§ What the task asks
In the post about Taylor's paper, who rescues the main character in Angela Carter's retelling of the Bluebeard tale?

§ Page
■ ■ ■

“And my husband stood stock still, as if she had been Medusa…”

Thanks to Taylor for sending me her paper for last summer’s Eng 598 Women and Lit: “An Act of Survival: The Anxiety of Female Authorship and the Fairy Tale Adaption.” Taylor shows how Angela Carter and Margaret Atwood both re-write the Bluebeard tale to undermine its patriarchal paradigm. Angela Carter, in particular, has the main character saved not by her brothers, but by her marvelously-powerful and interesting mother (very cool). Carter gives the main character her own voice (by telling the story in the first person) and her own complexity, simultaneously adding a sexual element and deconstructing the whole “women are either whores or virgins” dichotomy.

Good paper, helps me get thinking on my paper, but wow – makes me want to read Angela Carter! Here, I’m lifting some Carter quotes in which the main character describes her mother direct from Taylor’s paper ’cause I like them so much:

My eagle-featured, indomitable mother; what other student at the Conservatoire could boast that her mother had outfaced a junkful of Chinese pirates, nursed a village through a visitation of the plague, shot a man-eating tiger with her own hand and all before she was as old as I…. My mother herself had gladly, scandalously, defiantly beggared herself for love. (7 – 8)

■ ■ ■

§ Data lines
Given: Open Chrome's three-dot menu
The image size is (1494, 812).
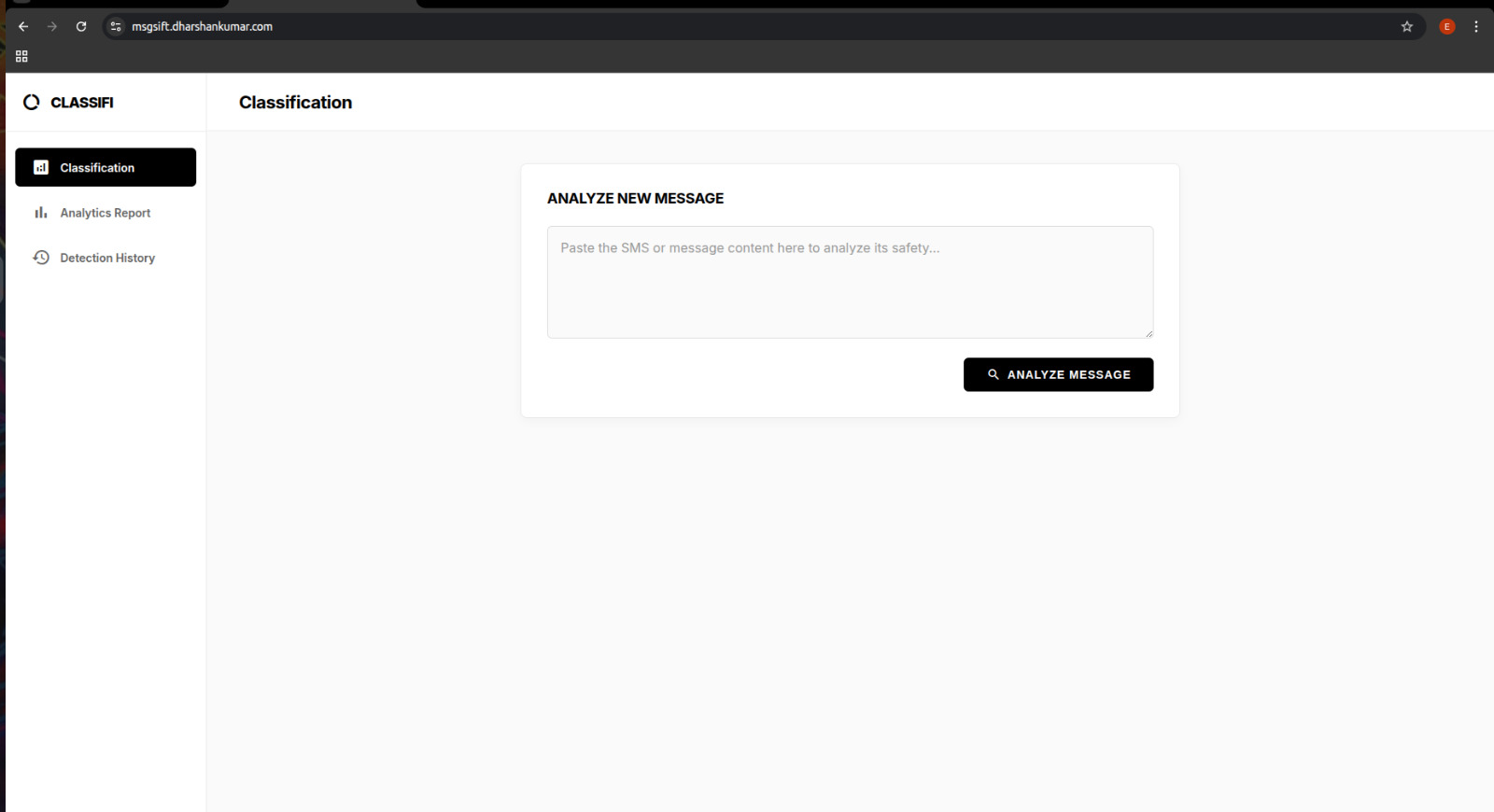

■ ■ ■

§ Solution to this exercise
Her mother, not her brothers.